I want her to stay, or to take me with her, but I’ve already knocked over the first domino that will eventually bring Ilya to my doorstep.

He will hunt me to the ends of the Earth, because his pride demands it.

And I’ve spent so much time finding a place where the fewest number people possible will get hurt in the ensuing chaos.

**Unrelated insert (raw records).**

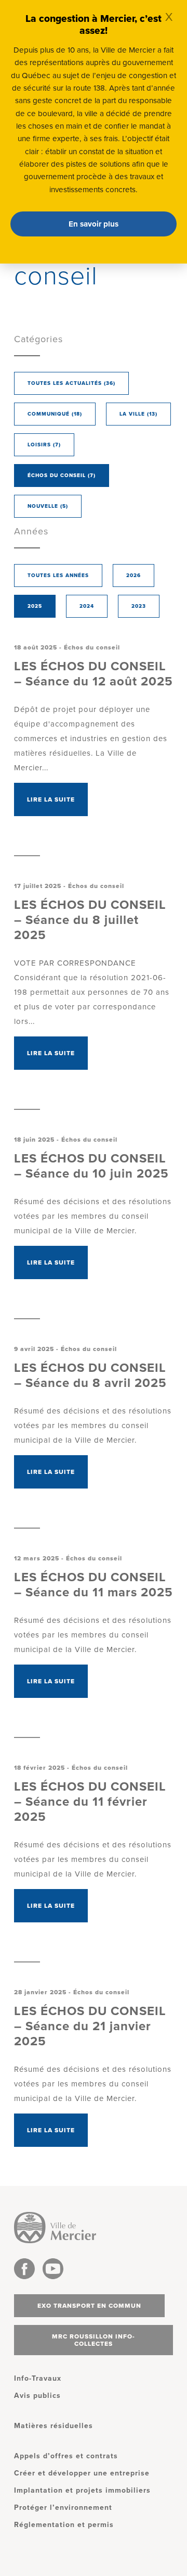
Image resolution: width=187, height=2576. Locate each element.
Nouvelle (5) (48, 506)
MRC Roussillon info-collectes (93, 2340)
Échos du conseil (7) (62, 475)
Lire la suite (51, 799)
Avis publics (37, 2395)
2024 (86, 606)
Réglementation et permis (64, 2524)
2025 (35, 606)
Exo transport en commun (89, 2305)
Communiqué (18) (55, 414)
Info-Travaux (37, 2378)
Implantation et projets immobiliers (82, 2490)
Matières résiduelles (53, 2425)
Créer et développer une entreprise (82, 2473)
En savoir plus (93, 224)
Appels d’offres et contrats (66, 2456)
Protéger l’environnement (63, 2507)
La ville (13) (138, 414)
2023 (138, 606)
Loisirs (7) (44, 445)
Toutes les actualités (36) (71, 383)
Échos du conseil (92, 647)
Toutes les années (58, 575)
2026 (133, 575)
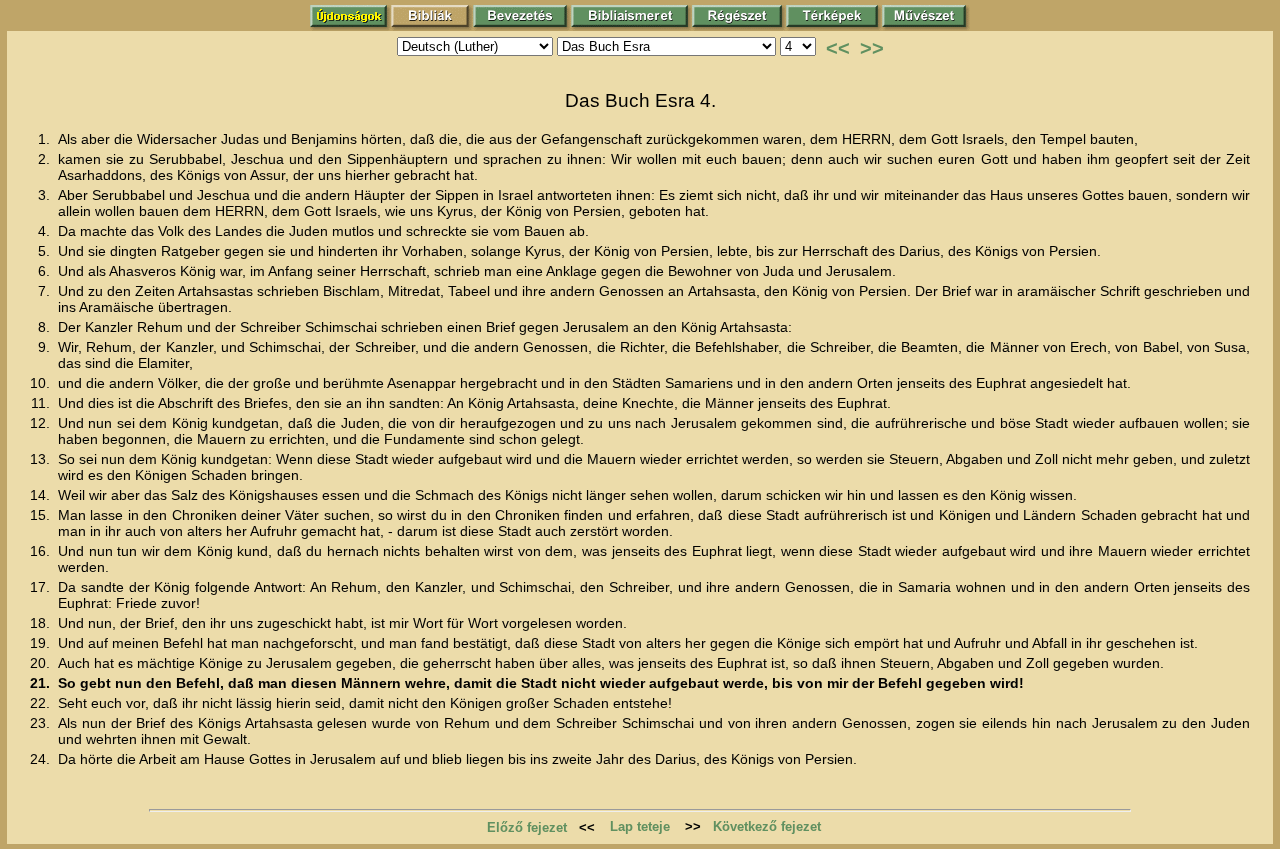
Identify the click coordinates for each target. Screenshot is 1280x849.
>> (872, 48)
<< (838, 48)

I can’t keep her here, and I can’t go with her, bringing more innocent bystanders into the line of fire.

“We haven’t found the jellies yet,” she argues softly, her voice cracking slightly. “You could come with me, help me find them. You could keep teaching me how to be brave.”

My chest constricts, and I realize I’m not really breathing. Not deep enough. She’s so beautiful and smart and strong and kind, and I’m going to be the reason she’s wiped from the planet.

“I can’t go with you,” I say, even though I want nothing more than to turn back time and stop myself from making that first call, dropping that first hint to my father’s enterprise that I might be alive.

I wanted revenge, I wanted to have the chance that one day I might not have to live in fear, or die trying.

Now, I’d give anything to be the invisible woman following Emily around the world.

“Please, Alice,” she begs, which only makes things so much worse. So much harder. “I know there are probably things you haven’t told me, about why you’re here and what happened to you. And there’s so much I haven’t told you. But we can figure this out. I can protect you.”

I laugh. So hard that my belly aches, and more tears fall from my eyes. So many that my tee shirt is dotted with droplets. She can protect me?

“You can’t…” I try to say through hyperventilated breaths, but Emily pulls me so I’m tucked under her arm.

“I can, Alice. From anything.”

I want her words to be soothing. I want to believe them. But they’re so patently untrue, and my guilt is morphing into something much more angry. Rageful.